MD: Yes! First we have a DIY cranberry sauce. A lot of store bought cranberry sauces have excess fillers and gums, and a lot of excess sugar. This one is so easy to make, super zesty and delicious.
DIY Cranberry Sauce
- 1 bag cranberries
- ½ cup brown sugar *note: to lower the sugar content, swap the sugar for another non-caloric sweetener like stevia or monk fruit*
- ¾ cup water
- ½ tsp vanilla
- 1 tsp orange zest
- ½ tsp cinnamon
Directions: Combine all ingredients in a medium saucepan and bring to a boil. Reduce heat and let simmer for 15 minutes until the cranberries pop and turn to your desired consistency.
MD: There’s also a bone broth gravy. This one is a lot healthier than a store bought gravy, which is going to be really high in sodium. With bone broth, this one has additional benefits like all these different minerals and nutrients that can be good for joint health, bone health, gut health. This recipe is from Beauty & the Broth.
Bone Broth Gravy
- 1 pt of beef bone broth concentrate
- Sea salt
- 2-3 tsp tapioca flour
- 2 tbsp butter
- Black pepper
1. Put 2 tbsp of butter into a skillet and melt at low heat
2. Add the 2-3 tsp of tapioca flour into the melted butter and stir together
3. Add in 1 pt of our beef bone broth concentrate and mix together
4. Sprinkle in 1 tsp of thyme
5. Sprinkle in salt and pepper
6. If you want a thicker gravy, feel free to add in more tapioca flour
MD: And then, we have our cauliflower mashed potatoes. There’s nothing wrong with regular mashed potatoes, but cauliflower ones are really delicious too — and this is another simple recipe. It also gives a boost of fiber, vitamin C, and vitamin K.
Cauliflower Mashed Potatoes
- 1 medium cauliflower
- 2 tbsp cream cheese or vegan butter
- Any additional toppings/seasonings you like (garlic, green onions, salt pepper etc)
1. Chop up cauliflower into florets and add to boiling water. Cook for 10 minutes.
2. Drain and put cauliflower back into the warm pan covered with a lid for 2-3 minutes.
3. Add the cream cheese and other desired ingredients to the cauliflower. Then, use a fork, potato masher or food processor to combine all the ingredients to your desired consistency.
4. Add additional ingredients to garnish as desired & enjoy!
Q: And lastly, the holidays can bring up a lot of emotions. Any tips for keeping a healthy headspace this season?
MD: My big tip is to check in with yourself.
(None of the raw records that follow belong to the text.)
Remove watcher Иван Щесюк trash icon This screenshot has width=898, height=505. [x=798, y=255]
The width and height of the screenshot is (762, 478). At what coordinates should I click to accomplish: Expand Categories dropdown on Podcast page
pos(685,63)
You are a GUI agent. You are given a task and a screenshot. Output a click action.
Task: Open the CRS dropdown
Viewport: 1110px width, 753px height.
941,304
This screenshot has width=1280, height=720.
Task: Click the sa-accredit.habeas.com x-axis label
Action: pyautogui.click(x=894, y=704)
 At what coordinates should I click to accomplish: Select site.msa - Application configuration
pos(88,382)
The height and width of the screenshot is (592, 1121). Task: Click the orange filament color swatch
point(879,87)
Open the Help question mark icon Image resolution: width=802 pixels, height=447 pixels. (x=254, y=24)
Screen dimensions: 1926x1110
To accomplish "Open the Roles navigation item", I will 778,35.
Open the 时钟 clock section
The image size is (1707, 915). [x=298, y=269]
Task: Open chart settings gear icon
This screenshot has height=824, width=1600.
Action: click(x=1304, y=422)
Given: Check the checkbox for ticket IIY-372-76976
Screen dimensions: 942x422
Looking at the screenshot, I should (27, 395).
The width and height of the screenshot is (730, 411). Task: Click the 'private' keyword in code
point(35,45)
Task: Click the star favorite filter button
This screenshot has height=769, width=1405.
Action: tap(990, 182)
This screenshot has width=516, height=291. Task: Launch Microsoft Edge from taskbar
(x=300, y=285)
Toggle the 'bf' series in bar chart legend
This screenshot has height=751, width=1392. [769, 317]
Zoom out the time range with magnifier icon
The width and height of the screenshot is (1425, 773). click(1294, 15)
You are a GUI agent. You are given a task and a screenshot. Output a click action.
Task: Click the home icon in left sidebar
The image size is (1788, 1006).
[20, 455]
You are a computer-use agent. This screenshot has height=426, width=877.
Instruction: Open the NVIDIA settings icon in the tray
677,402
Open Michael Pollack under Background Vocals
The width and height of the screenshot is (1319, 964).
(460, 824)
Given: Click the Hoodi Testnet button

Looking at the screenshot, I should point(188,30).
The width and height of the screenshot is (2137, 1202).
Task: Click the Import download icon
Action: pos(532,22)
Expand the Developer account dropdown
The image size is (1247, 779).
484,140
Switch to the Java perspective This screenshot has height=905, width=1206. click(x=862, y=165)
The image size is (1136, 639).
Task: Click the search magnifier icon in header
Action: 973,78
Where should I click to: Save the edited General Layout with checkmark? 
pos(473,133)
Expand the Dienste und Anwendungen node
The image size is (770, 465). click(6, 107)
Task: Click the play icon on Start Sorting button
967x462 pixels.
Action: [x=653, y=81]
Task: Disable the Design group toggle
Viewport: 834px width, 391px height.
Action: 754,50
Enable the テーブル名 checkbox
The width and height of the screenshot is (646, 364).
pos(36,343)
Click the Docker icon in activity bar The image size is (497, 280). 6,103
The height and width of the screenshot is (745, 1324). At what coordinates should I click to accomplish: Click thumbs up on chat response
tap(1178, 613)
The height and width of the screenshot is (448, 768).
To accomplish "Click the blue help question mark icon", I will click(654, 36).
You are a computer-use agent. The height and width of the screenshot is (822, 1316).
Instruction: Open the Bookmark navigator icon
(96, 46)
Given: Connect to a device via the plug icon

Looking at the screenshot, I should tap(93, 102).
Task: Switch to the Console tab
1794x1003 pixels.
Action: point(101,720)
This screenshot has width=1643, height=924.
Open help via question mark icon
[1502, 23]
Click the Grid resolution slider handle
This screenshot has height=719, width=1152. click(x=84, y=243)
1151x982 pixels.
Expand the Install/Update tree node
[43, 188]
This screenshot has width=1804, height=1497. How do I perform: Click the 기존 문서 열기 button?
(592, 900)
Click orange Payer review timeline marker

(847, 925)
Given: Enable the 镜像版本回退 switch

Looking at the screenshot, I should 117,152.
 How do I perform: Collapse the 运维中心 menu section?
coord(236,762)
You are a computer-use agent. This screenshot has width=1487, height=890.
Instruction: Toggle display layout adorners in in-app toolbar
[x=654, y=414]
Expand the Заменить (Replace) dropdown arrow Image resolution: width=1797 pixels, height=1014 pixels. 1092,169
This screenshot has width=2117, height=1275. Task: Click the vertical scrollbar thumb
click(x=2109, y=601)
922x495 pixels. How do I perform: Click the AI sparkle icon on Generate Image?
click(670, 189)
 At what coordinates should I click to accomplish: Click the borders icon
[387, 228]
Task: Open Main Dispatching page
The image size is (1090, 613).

Especially if you’re eating with other people, it can be really easy to get distracted and lose touch with your internal hunger and fullness signals. I recommend taking a step away — like a bathroom break — so you can consciously check in on your body. Having that awareness can be so helpful and prevent mindless eating. Taking a moment to check in, and just step away, is really big.